Editorial: Exclusionary UML

The constitution of Nepal 2015 requires political parties to ensure “such inclusive representation in its executive committees at various levels as may be reflecting the diversity of Nepal”. CPN-UML and its (reelected) Chairman KP Sharma Oli have made a mockery of the provision by selecting a single Madhesi and a couple of women in its new 19-member office-bearers team. Women comprise over half of the national population while the Madhesi-Tharu cluster make up over 33 percent. Yet they are minimally represented. Tharus and Muslims have been completely excluded. This is not the make-up of a national political party.

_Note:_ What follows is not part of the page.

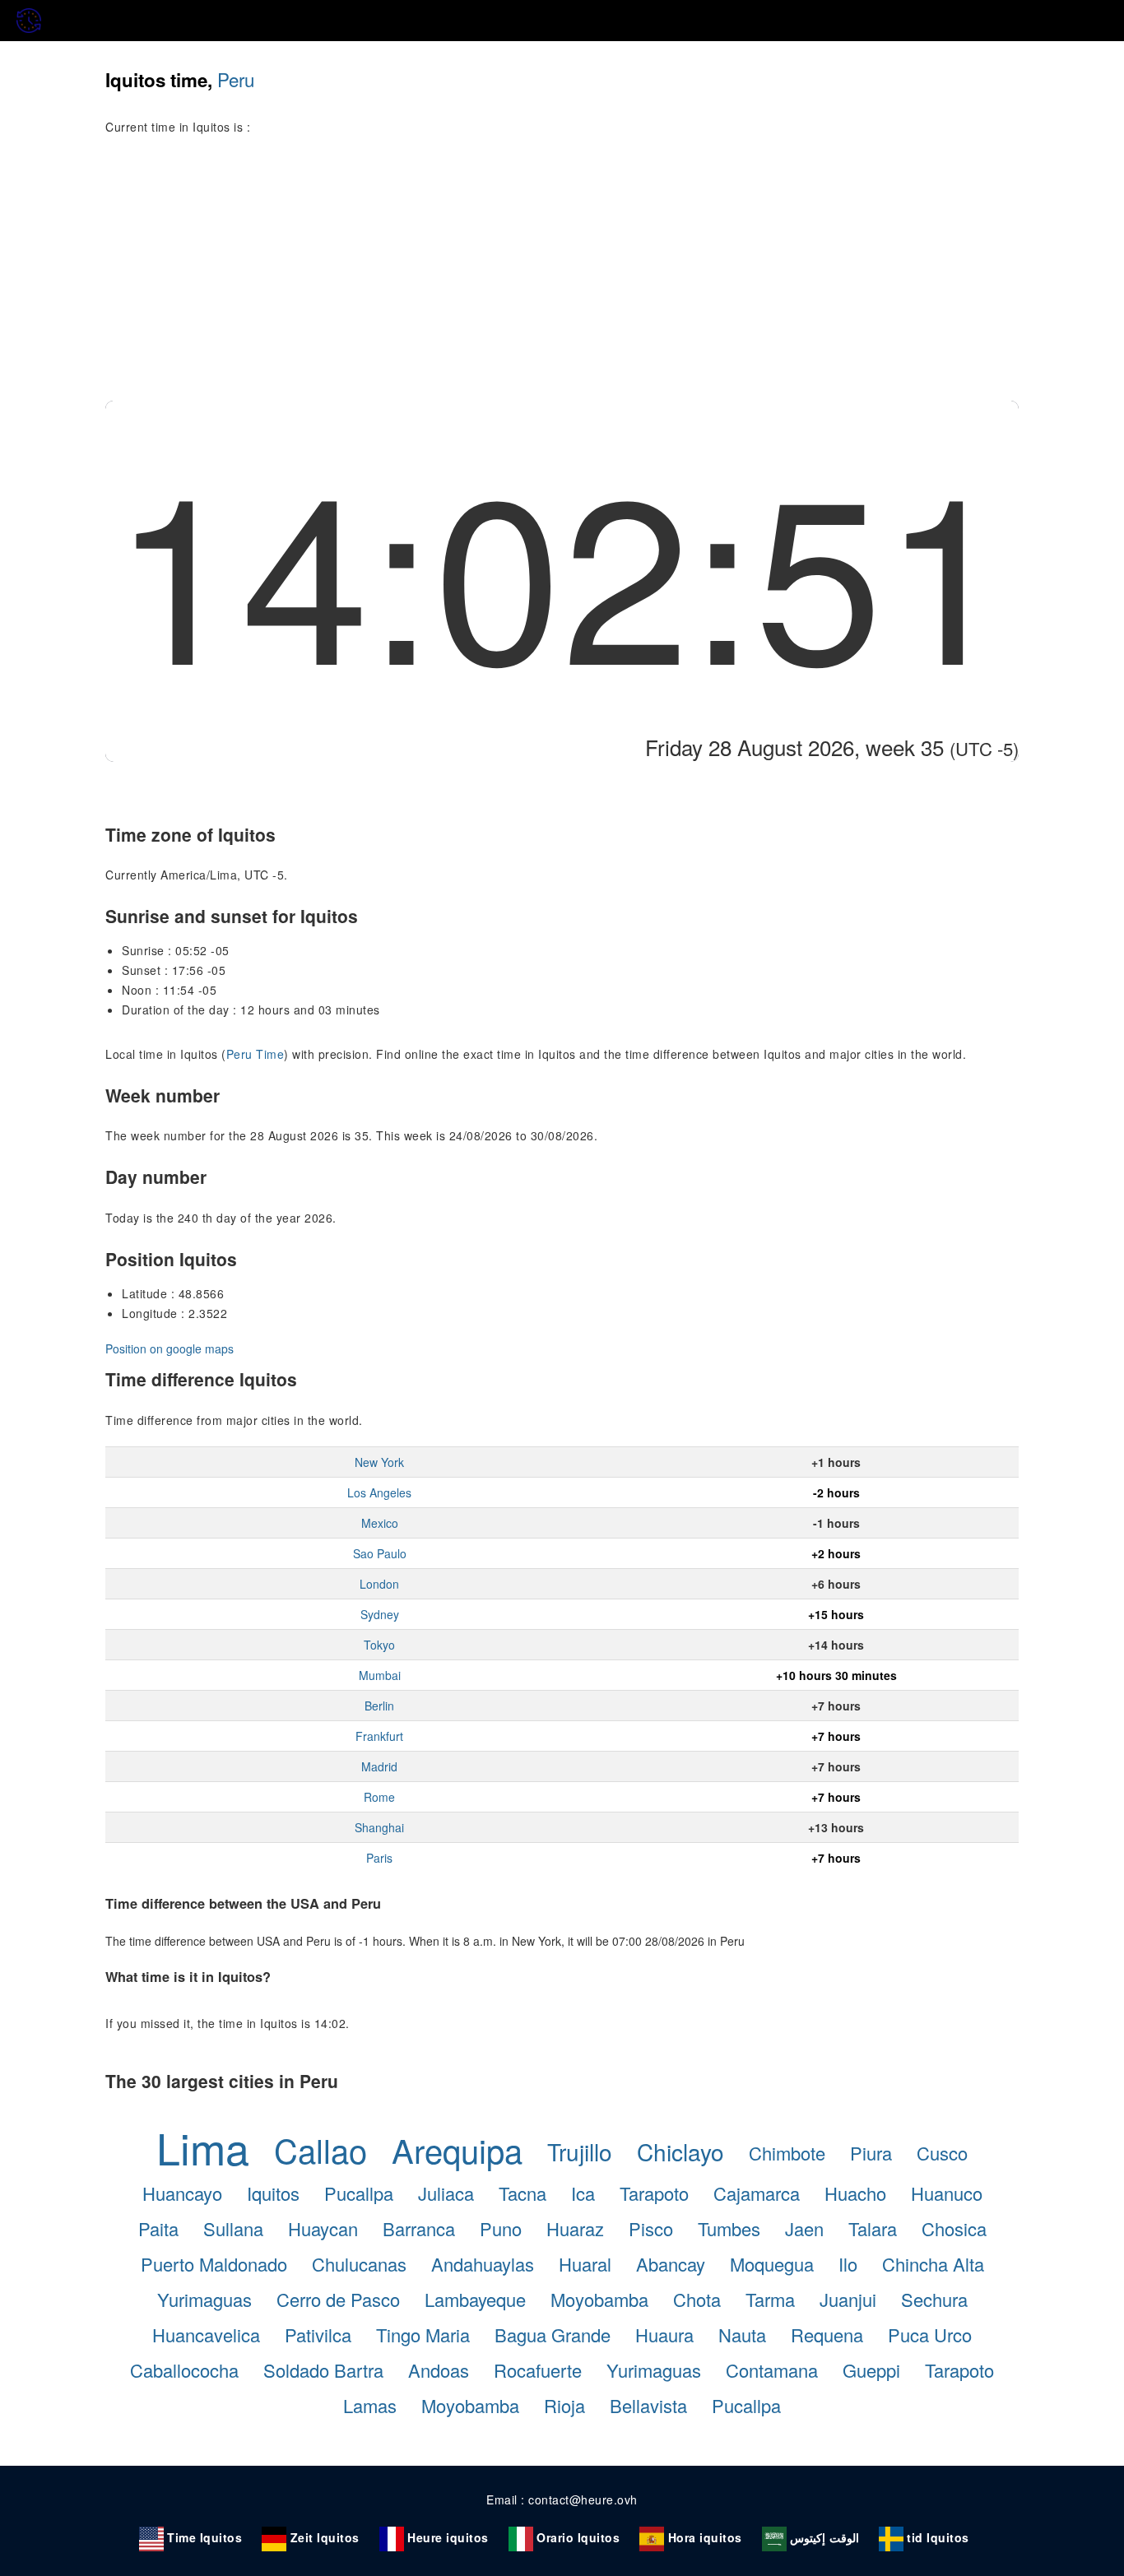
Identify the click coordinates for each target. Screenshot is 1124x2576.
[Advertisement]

This panel of office-bearers is unconstitutional and hence liable to legal challenge. More than that, it is indicative of our major political parties’ blatant disregard for inclusion. The situation is not much different in Nepali Congress, CPN (Maoist Center) or the newest kid in the block, CPN (Unified Socialist). Yet even among them, UML fares the worst. The party had a great opportunity to clean up its ‘anti-Madhesi’ and ‘anti-inclusion’ image this time, yet the incumbent chairman decided to give continuity to the status quo by ramrodding his handpicked list of nominees for various party organs.

Also read: Editorial: Heed conflict victims 

For long UML has been seen as a status quoist force that owes its rise to the traditionally dominant communities, and its stranglehold over the NGO sector from which it mints money to plough into national elections. There is also little to suggest that the party believes in its stated ideology of ‘people’s multiparty democracy’ which, at its heart, was aimed at reflecting Nepal’s ethnic, linguistic and religious diversity in party hierarchy and programs.

Oli has calculated that he needs a coterie of trusted lieutenants to effectively run the party, so what if most of them share similar ethnic backgrounds? The broader calculation is that pandering to traditionally privileged caste groups, the core UML vote-bank, will again pay off come election-time. In next-door India Narendra Modi has shown the electoral effectiveness of catering almost exclusively to the adherents of one religion. Nepal’s top politicians have likewise chosen to follow their majoritarian instincts, to the detriment of the new federal republic.